Laser turntable


A laser turntable is a phonograph that plays standard LP records using laser beams as the pickup instead of using a stylus as in conventional turntables.

History

William K. Heine presented a paper "" to the 57th Audio Engineering Society convention in May 1977. The paper details a method developed by Heine that employs a single 2.2 mW helium–neon laser for both tracking a record groove and reproducing the stereo audio of a phonograph in real time.

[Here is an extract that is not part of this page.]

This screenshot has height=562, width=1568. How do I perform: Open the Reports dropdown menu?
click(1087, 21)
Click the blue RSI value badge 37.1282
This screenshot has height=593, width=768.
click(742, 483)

In development since 1972, the working prototype was named the "LASERPHONE", and the methods it used for playback was awarded on 16 November 1976. Heine concluded in his paper that he hoped his work would increase interest in using lasers for phonographic playback.

Finial

Four years later in 1981 Robert S. Reis, a graduate student in engineering at Stanford University, wrote his master's thesis on "An Optical Turntable". In 1983 he and fellow Stanford electrical engineer Robert E. Stoddard founded Finial Technology to develop and market a laser turntable, raising $7 million in venture capital. In 1984 servo-control expert Robert N. Stark joined the effort.
A non-functioning mock-up of the proposed Finial turntable was shown at the 1984 Consumer Electronics Show, generating much interest and a fair amount of mystery, since the patents had not yet been granted and the details had to be kept secret. The first working model, the Finial LT-1, was completed in time for the 1986 CES. The prototype revealed an interesting flaw of laser turntables: they are so accurate that they play every particle of dirt and dust on the record, instead of pushing them aside as a conventional stylus would. The non-contact laser pickup does have the advantages of eliminating record wear, tracking noise, turntable rumble and feedback from the speakers, but the sound is still that of an LP turntable rather than a Compact Disc. The projected $2,500 street price limited the potential market to professionals and a few well-heeled audiophiles.
The Finial turntable never went into production. The long development of the laser turntable exactly coincided with two major events,a major economic recession, and the introduction of the Digital Compact Disc, which soon began flooding the market at prices comparable to LPs. Vinyl record sales plummeted, and many established turntable manufacturers went out of business as a result.
After Finial showed a few hand-built prototypes, tooling delays, component unavailability, marketing blunders, and high development costs kept pushing back the release date. With over US$20 million in venture capital invested, Finial faced a marketing dilemma: forge ahead with a selling price that would be too high for most consumers, or gamble on going into mass production at a much lower price and hope the market would lower costs. Neither seemed viable in a rapidly-shrinking market.

ELP

Finally, in late 1989 after almost seven years of research, Finial's investors cut their losses and liquidated the firm, selling the patents to Japanese turntable maker BSR, which became CTI Japan, which in turn created ELP Japan for continued development of the "super-audiophile" turntable. After eight more years of development the laser turntable was finally put on sale in 1997 – twenty years after the initial proposal – as the ELP LT-1XA Laser Turntable, with a list price of US$20,500.
The turntable, which uses two lasers to read the groove and three more to position the head, does allow one to vary the depth at which the groove is read, possibly bypassing existing record wear. It will not, however, read clear or colored vinyl records. ELP sells built-to-order laser turntables directly to consumers in two versions, at a reported cost of approximately $16,000 for the basic model.

Reception

In a 2008 review of the model ELP LT-1LRC, Jonathan Valin claimed “If I were to describe its presentation in a few words, they would be "pleasant but dull."” He commended the tonal accuracy of playback, but criticized the lack of dynamic range and bass response compared to Compact Discs. Records must be wet-cleaned immediately before playback or the lasers will pick up every speck of dust and dirt on the record, noise that a conventional magnetic cartridge would push aside. Valin describes the noise as "the sound of someone munching potato chips." Overall, this system is recommended only for library archivists who need to transfer damaged historic recordings.

IRENE system

A completely separate technology has been developed by physicists Carl Haber and Vitaliy Fadeyev of the Lawrence Berkeley National Laboratory. Installed in the Library of Congress late in 2006, the IRENE System uses a camera rotating around the record and taking detailed photographs of the grooves. Software then uses the digital images to reconstruct the sound. In 2018 the system was used to play, for the first time, the only known recording of Alexander Graham Bell's voice. IRENE often produces a large amount of hiss with the recording, but it is very capable of removing pops and clicks produced by imperfections on the record surface.